Ce n'est pas seulement les horaires qui changent. À l'instar d'un autre boucher du centre-ville (souhaitant rester anonyme), Emeline Laurent adapte ses vitrines et propose des produits que les clients n'auront pas besoin de cuire : terrine en gelée, pâté en croûte et poulet déjà rôti. D'après ces deux bouchers, leur vente de saucisse sont en berne, les barbecues sont restés éteints jusqu’ici.
La réponse aux canicules doit-elle être portée par la municipalité ?
Adapter les horaires à l'échelle individuelle ne résout pas tout. L'organisation générale au niveau de la ville influe sur la présence des clients et des touristes en ville.
Par exemple, Ludovic Simard, caviste place Victor Hugo, est fortement touché lorsque la Citadelle doit adapter ses horaires à cause de la canicule. Lui aussi voit les habitudes de ses clients se transformer lorsque les températures se tropicalisent. Une plus forte consommation de boissons sans alcool - c'est une tendance de fond, nuance-t-il - et le vin rouge se vend moins bien que le trio blanc, rosé et pétillant. Mais surtout, il remarque que les clients arrivent plus tard, après 18 h 00.
Sébastien, de chez Barthod, comme le boucher de la Boucle, s'interroge : n'est-ce pas à l'échelle de la ville que le travail devrait être réorganisé, alors que ces épisodes caniculaires s'installent dans le temps ? Sébastien a constaté que le thermomètre avait dépassé les 45 degrés devant sa boutique située rue Bersot au plus fort de l'épisode caniculaire. Lui, comme les autres commerçants interrogés, vendent peut entre 14 h 00 et 18 h 00. Si le boucher a essayé d'ouvrir plus tôt, vers 7 h00 du matin, il y a vite renoncé, car les clients n'étaient pas au rendez-vous, étant le seul commerce du quartier ouvert à cette heure-ci.

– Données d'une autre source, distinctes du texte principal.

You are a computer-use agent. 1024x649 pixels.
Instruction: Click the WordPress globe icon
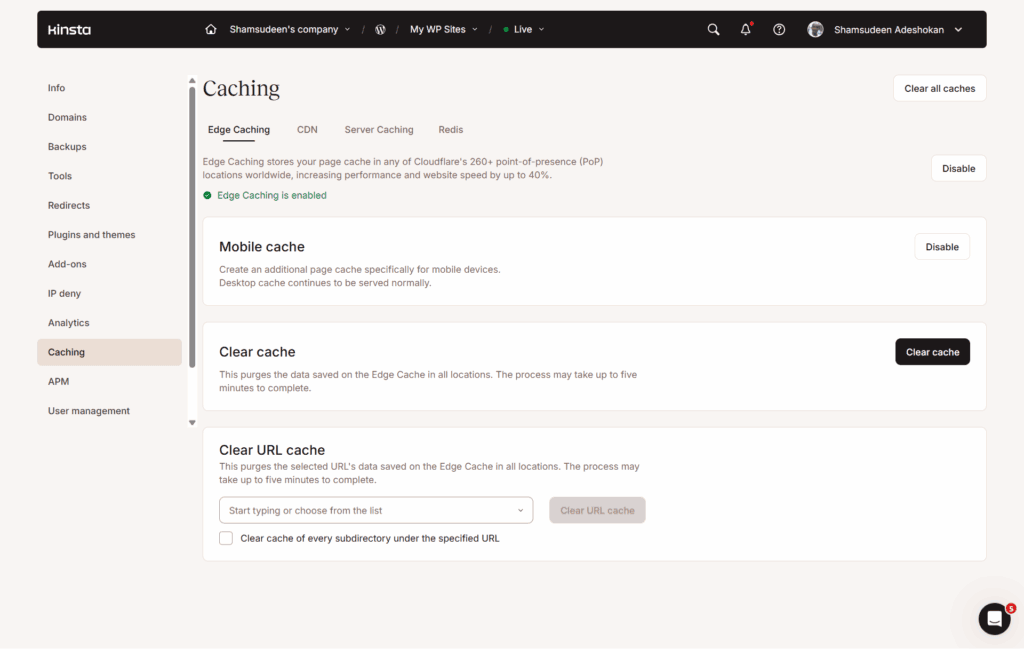click(x=380, y=29)
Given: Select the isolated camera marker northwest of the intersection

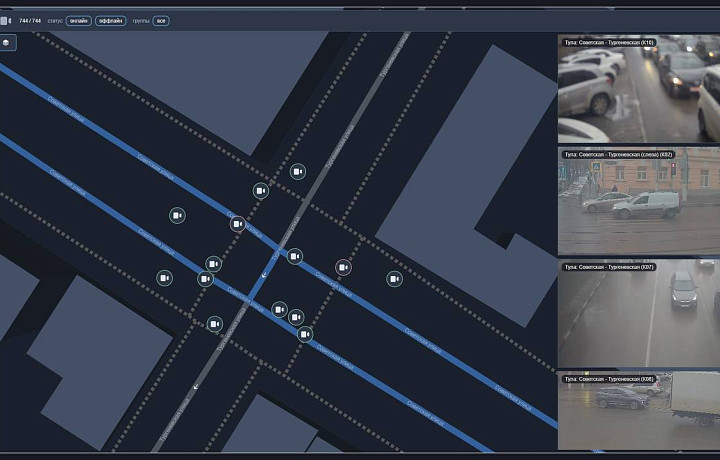Looking at the screenshot, I should click(177, 215).
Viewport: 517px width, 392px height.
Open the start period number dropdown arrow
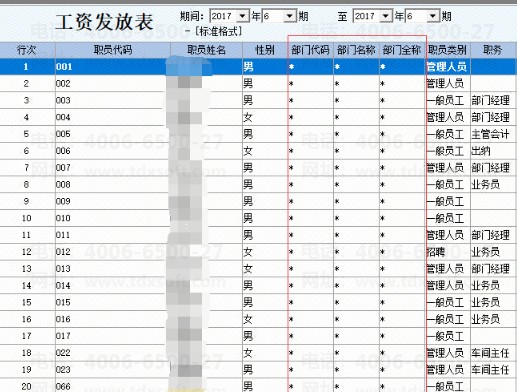[x=290, y=16]
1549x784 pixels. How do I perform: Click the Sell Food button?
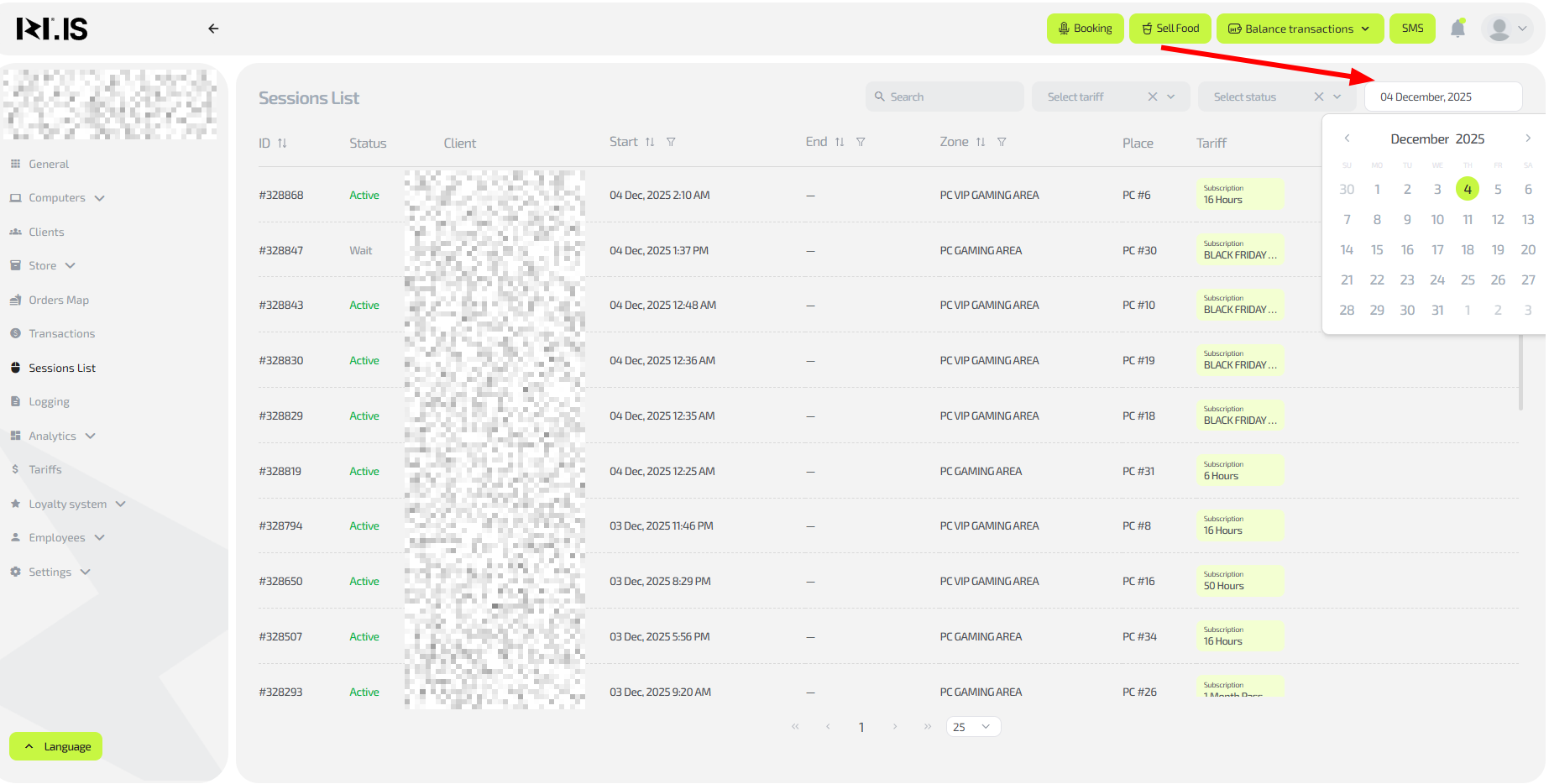(x=1170, y=29)
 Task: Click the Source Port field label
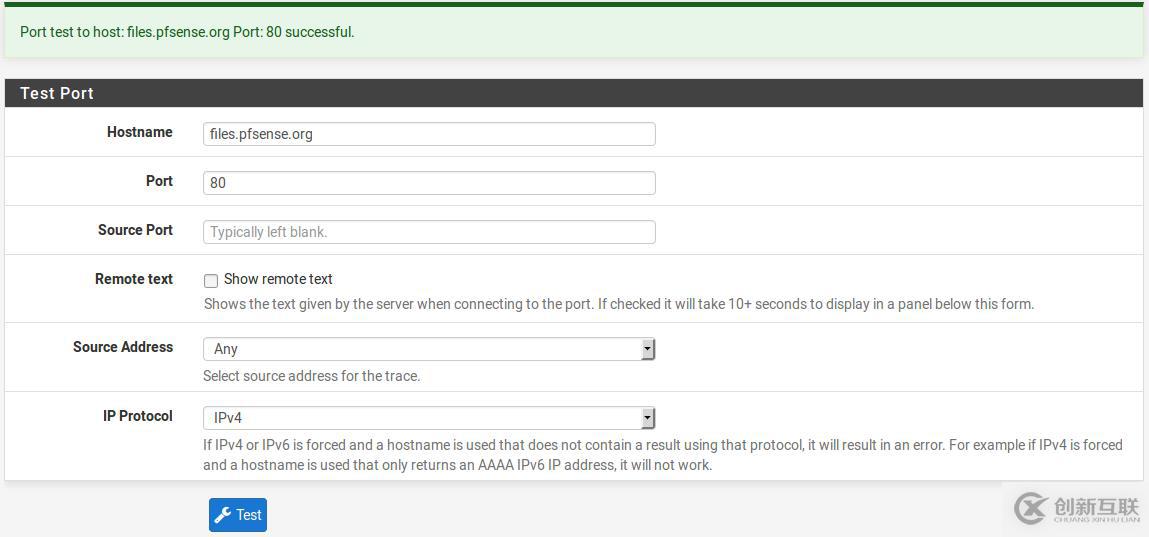(135, 230)
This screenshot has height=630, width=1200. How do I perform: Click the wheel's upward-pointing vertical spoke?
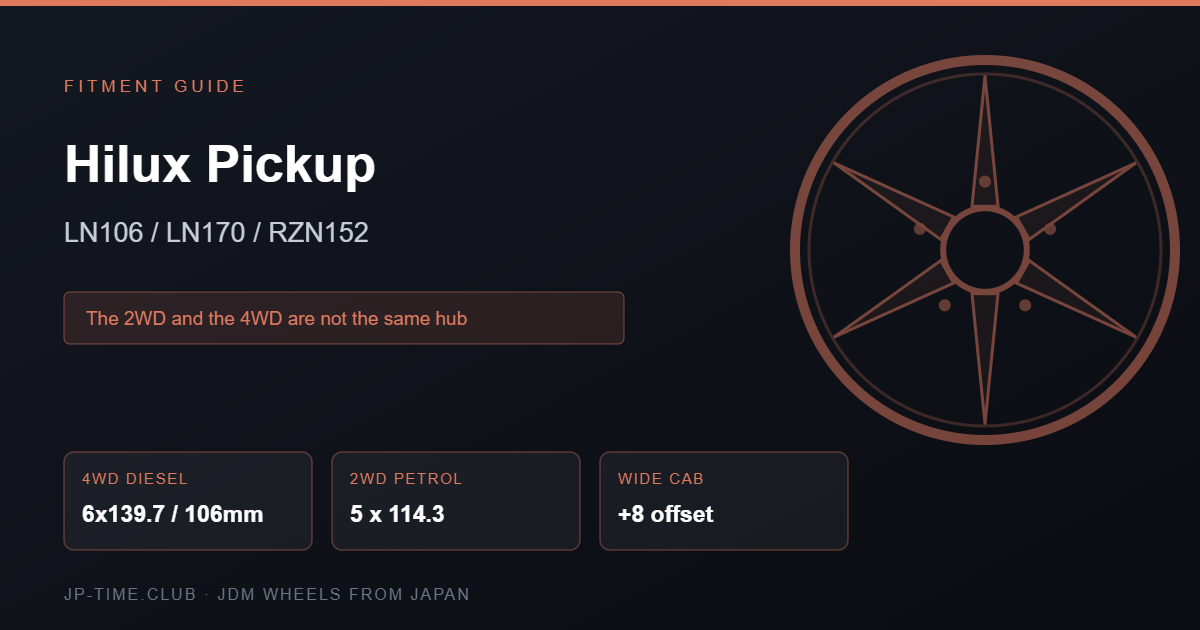[985, 140]
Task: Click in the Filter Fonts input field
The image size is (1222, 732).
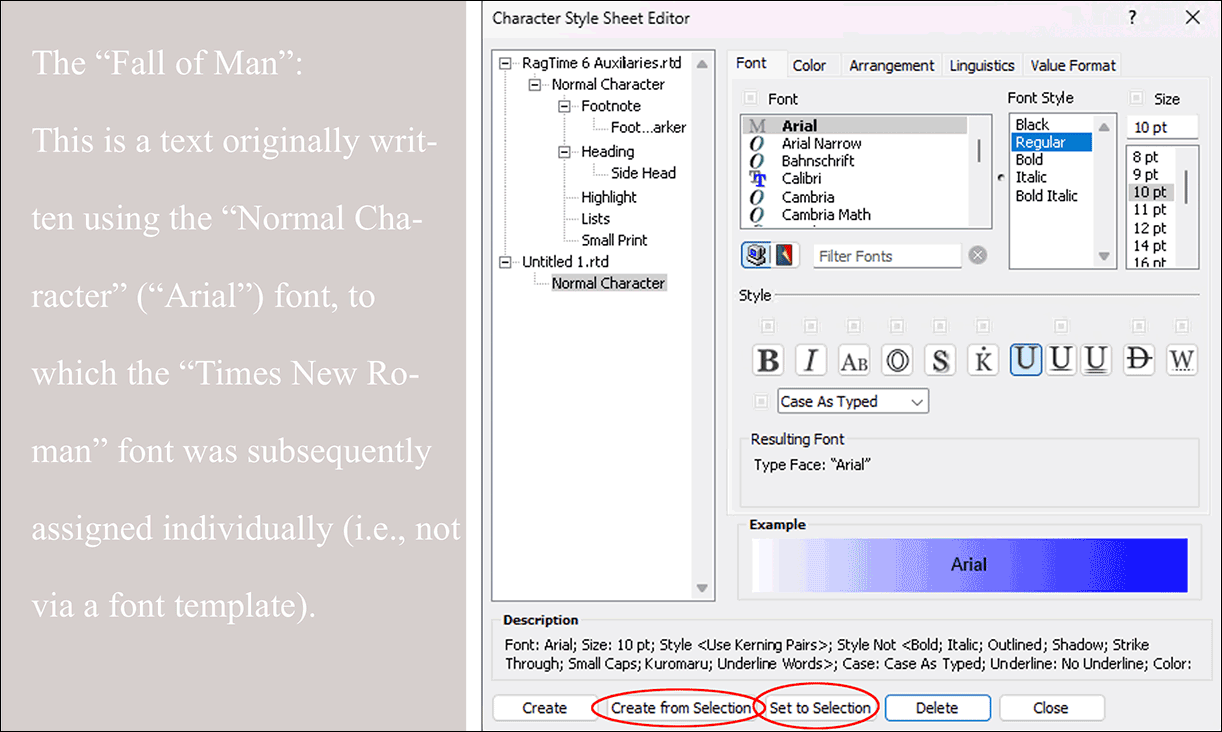Action: point(886,256)
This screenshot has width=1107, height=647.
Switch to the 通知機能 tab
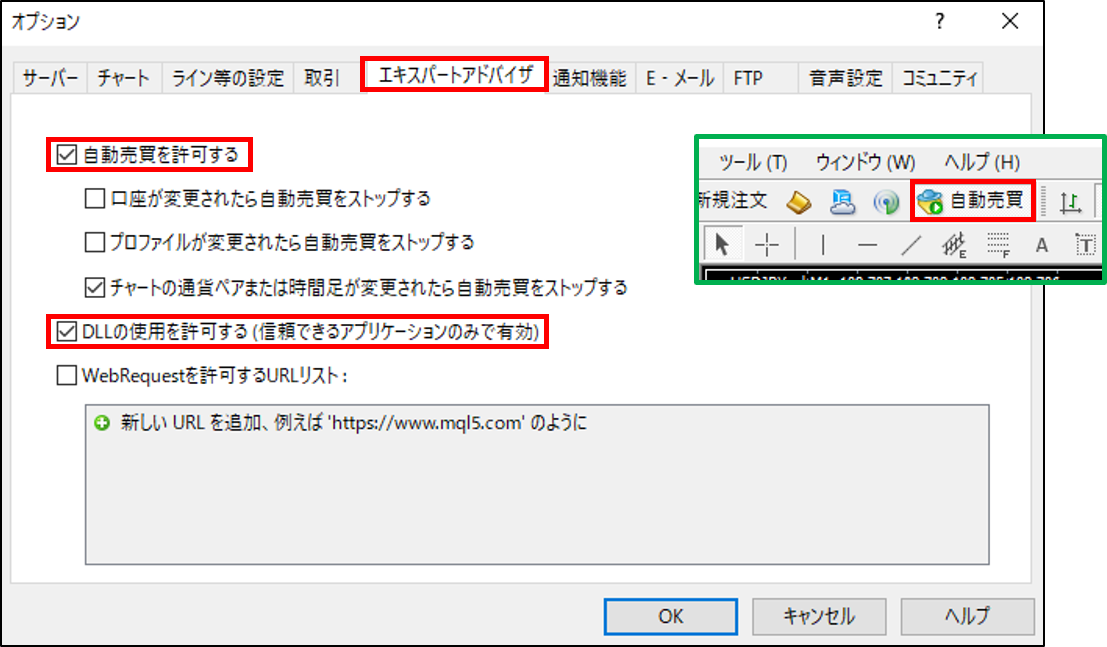point(590,78)
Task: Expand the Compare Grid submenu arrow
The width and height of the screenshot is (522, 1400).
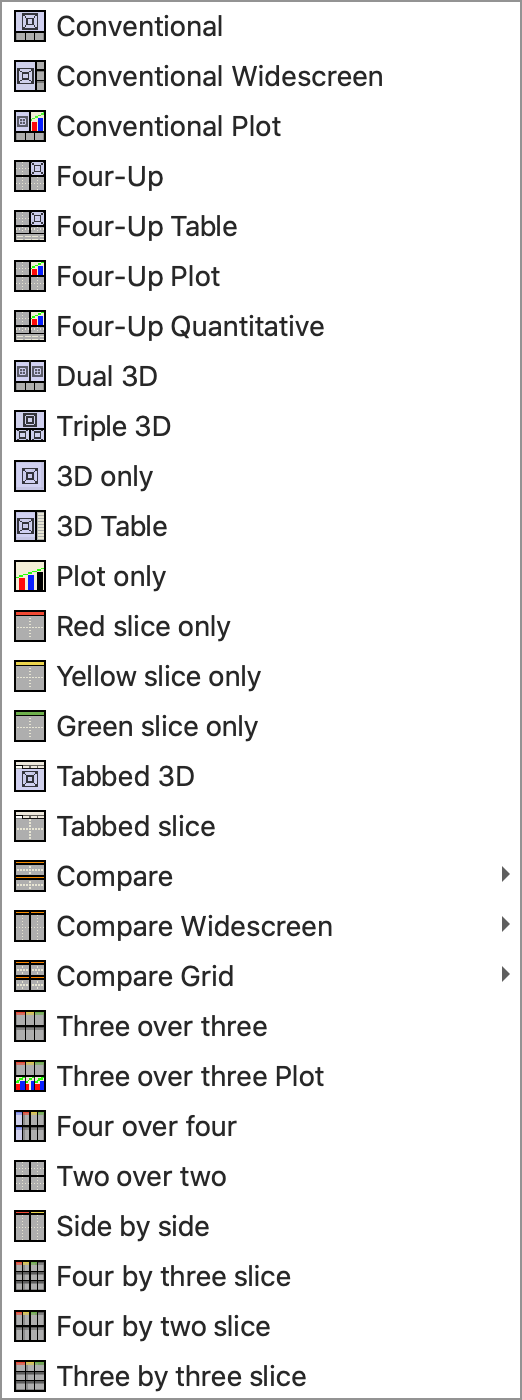Action: pos(506,976)
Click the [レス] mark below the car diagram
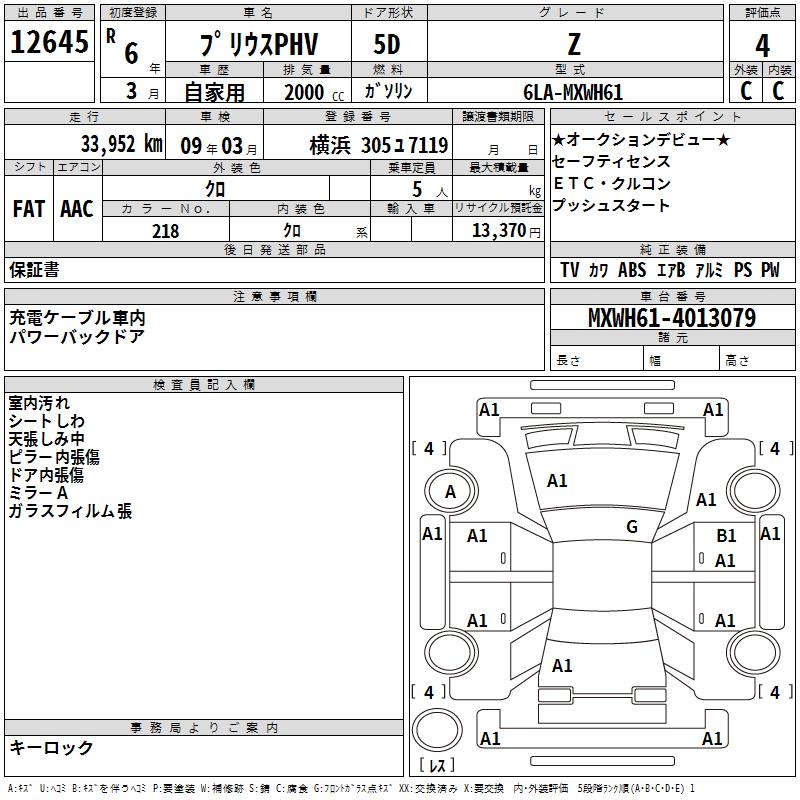The height and width of the screenshot is (800, 800). pos(436,766)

Moins de déplacements en voiture ?
Une autre question structurelle posée par ces épisodes caniculaires : les déplacements et l'utilisation de la voiture. Barbara Lefebvre, dont la boutique De la Terre à l'assiette vend des fruits et légumes à Rivotte, bénéficie d'une clientèle fidèle, mais elle a remarqué que de nouvelles personnes se rendaient dans son magasin. En cause, pense-t-elle : "Les gens ne veulent pas prendre leur voiture et aller faire leurs courses dans les grandes surfaces." Une cliente présente à ce moment-là abonde en ce sens.
S'il est encore trop tôt pour quantifier et chiffrer précisément ces changements, ces témoignages racontent la rapidité avec laquelle les habitudes de consommation changent face aux conditions climatiques extrêmes.